Secondo i giudici di legittimità, l’approccio adottato dalla Corte d’Appello di Lecce ha finito per svilire la funzione del giudice, riducendolo a un soggetto passivo, tenuto a recepire o rigettare le proposte dell’Uepe senza possibilità di intervento correttivo o integrativo. Una posizione inaccettabile, secondo la sesta sezione penale del Palazzaccio, perché finisce per attribuire a un ufficio amministrativo - esterno alla giurisdizione - una funzione che, per legge e principio costituzionale, spetta esclusivamente al potere giudicante. La Cassazione sottolinea che il modello delineato dalla nuova disciplina processuale non contempla automatismi né rigidità procedimentali.
Al contrario, il legislatore ha voluto disegnare un sistema flessibile e partecipativo, in cui il giudice, le parti e l’Uepe interagiscono per costruire un trattamento sanzionatorio «ritagliato sull’unicità del condannato», tenendo conto delle sue condizioni personali, familiari, economiche e sociali. In questa logica, il giudice può (e deve) attivare un’interlocuzione con l’Uepe per chiarimenti, modifiche, integrazioni e per ottenere una proposta compatibile con gli obiettivi costituzionali della pena: evitare la recidiva e favorire il reinserimento sociale. Il caso di specie evidenzia come tale dialogo non sia stato attivato: la Corte d’Appello di Lecce si è limitata a constatare l’inidoneità del programma proposto, senza spiegare perché non fosse possibile richiedere una riformulazione o valutare soluzioni alternative.

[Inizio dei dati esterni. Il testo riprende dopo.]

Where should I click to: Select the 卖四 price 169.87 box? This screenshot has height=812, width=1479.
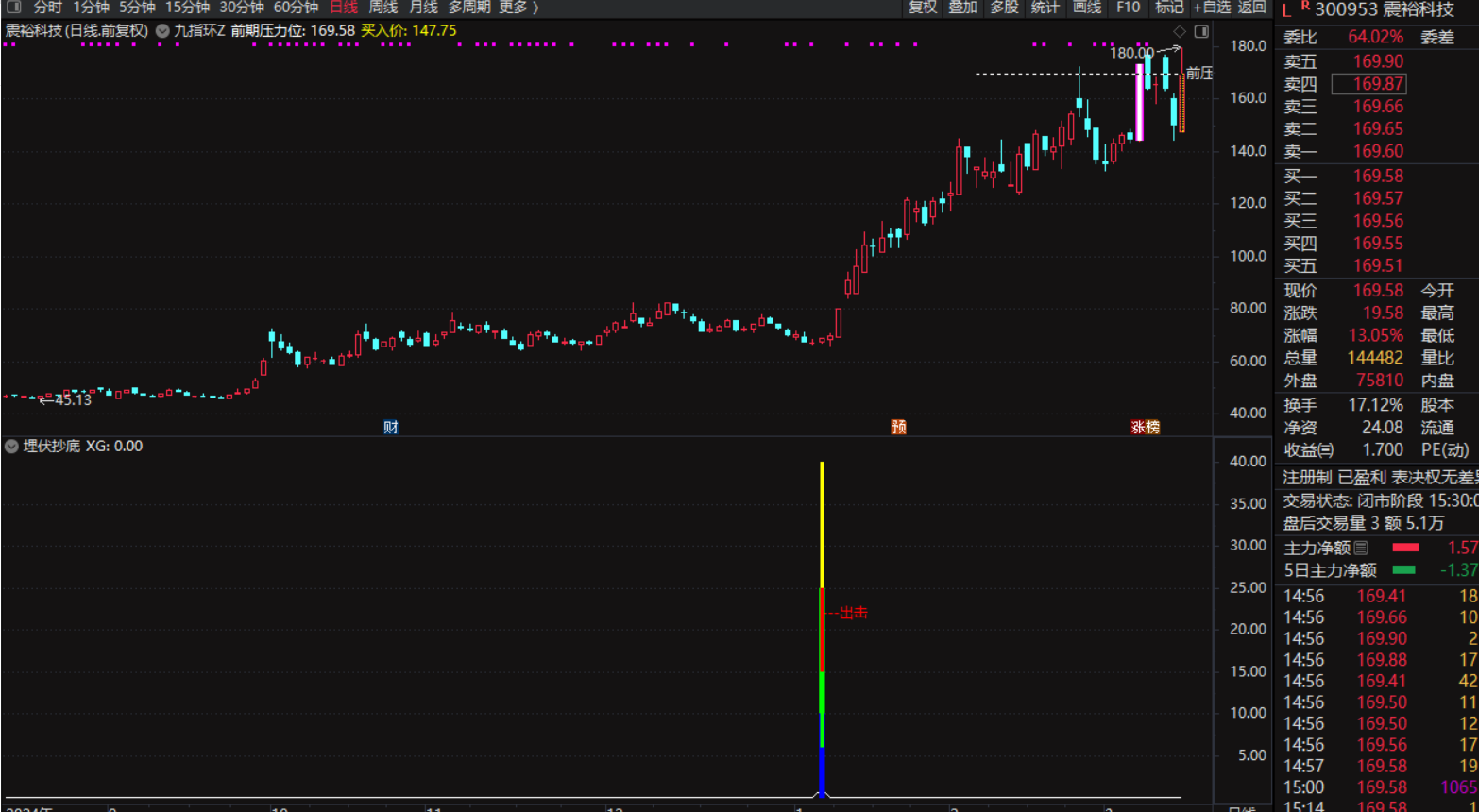tap(1368, 84)
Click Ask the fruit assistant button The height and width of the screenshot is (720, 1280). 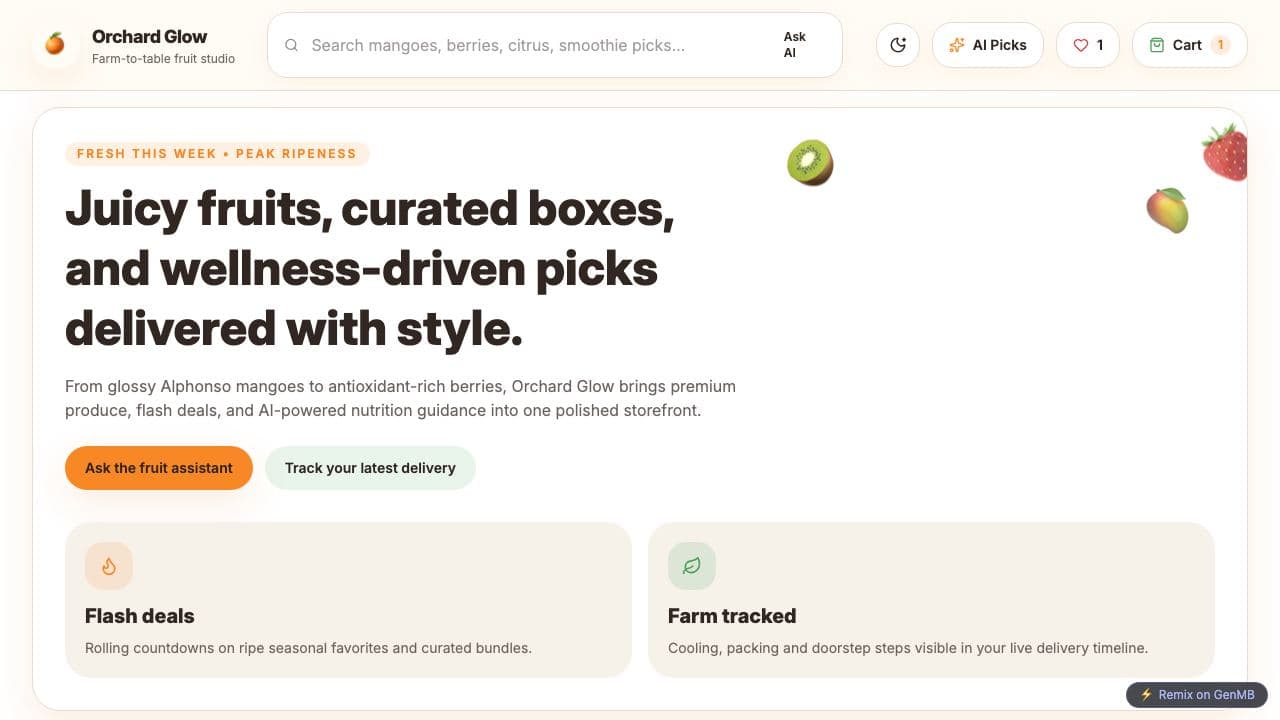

Secondo la Cassazione, tale omissione ha rappresentato una compressione ingiustificata del potere- dovere del giudice di procedere a una valutazione complessiva, non solo quantitativa, ma anche qualitativa, della sanzione da applicare. Richiamando l’articolo 58 della legge n. 689/ 1981, nella versione del decreto legislativo n. 150/ 2022, la Corte di Cassazione ribadisce che la scelta tra le diverse pene sostitutive non può essere predefinita o meccanica: deve tenere conto delle esigenze di rieducazione, della prevenzione della recidiva, ma anche dell’impatto sulla libertà personale dell’imputato, da contenere nei limiti strettamente necessari. Solo nel caso in cui il giudice ritenga che la semilibertà o la detenzione domiciliare siano preferibili rispetto al lavoro di pubblica utilità o alla pena pecuniaria, è tenuto a fornire una motivazione rafforzata, trattandosi di misure più afflittive.
In definitiva, la Suprema Corte ha accolto il ricorso, annullando la sentenza e rinviando per un nuovo esame a una sezione diversa della Corte d’appello di Lecce, che dovrà applicare correttamente i principi delineati, attivando un nuovo confronto con l’Uepe e le parti per valutare in che misura – e con quali modalità – la pena possa essere effettivamente sostituita.